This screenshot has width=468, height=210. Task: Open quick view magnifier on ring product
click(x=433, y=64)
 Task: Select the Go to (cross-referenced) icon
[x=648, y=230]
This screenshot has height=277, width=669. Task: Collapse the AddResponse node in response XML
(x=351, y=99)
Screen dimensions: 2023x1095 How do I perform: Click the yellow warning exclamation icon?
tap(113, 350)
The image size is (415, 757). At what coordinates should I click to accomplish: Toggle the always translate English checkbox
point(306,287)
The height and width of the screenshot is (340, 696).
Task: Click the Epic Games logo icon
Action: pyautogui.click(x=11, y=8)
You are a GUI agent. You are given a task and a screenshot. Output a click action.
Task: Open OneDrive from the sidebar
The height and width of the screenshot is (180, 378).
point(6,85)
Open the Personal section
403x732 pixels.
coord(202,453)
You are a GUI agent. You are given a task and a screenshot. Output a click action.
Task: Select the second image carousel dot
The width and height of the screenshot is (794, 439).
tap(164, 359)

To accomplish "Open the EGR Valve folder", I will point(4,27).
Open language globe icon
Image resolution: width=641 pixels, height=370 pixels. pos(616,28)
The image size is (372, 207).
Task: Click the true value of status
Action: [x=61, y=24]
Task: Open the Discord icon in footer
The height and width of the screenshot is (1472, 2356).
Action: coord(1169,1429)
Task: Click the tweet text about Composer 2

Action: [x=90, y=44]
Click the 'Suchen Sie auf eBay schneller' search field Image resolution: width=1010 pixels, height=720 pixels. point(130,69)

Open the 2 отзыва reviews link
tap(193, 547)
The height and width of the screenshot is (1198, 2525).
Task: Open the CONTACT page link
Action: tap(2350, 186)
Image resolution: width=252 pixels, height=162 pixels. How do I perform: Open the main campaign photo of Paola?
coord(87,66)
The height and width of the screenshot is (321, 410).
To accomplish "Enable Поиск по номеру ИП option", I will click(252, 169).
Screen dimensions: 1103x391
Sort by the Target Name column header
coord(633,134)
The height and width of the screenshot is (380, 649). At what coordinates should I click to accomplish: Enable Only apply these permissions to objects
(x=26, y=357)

Aim
Quote verbatim the lines above, from the line with "Open the 2 отзыва reviews link" to the line with "coord(633,134)".

Finished task
Open the 2 отзыва reviews link
tap(193, 547)
The height and width of the screenshot is (1198, 2525).
Task: Open the CONTACT page link
Action: tap(2350, 186)
Image resolution: width=252 pixels, height=162 pixels. How do I perform: Open the main campaign photo of Paola?
coord(87,66)
The height and width of the screenshot is (321, 410).
To accomplish "Enable Поиск по номеру ИП option", I will click(252, 169).
Screen dimensions: 1103x391
Sort by the Target Name column header
coord(633,134)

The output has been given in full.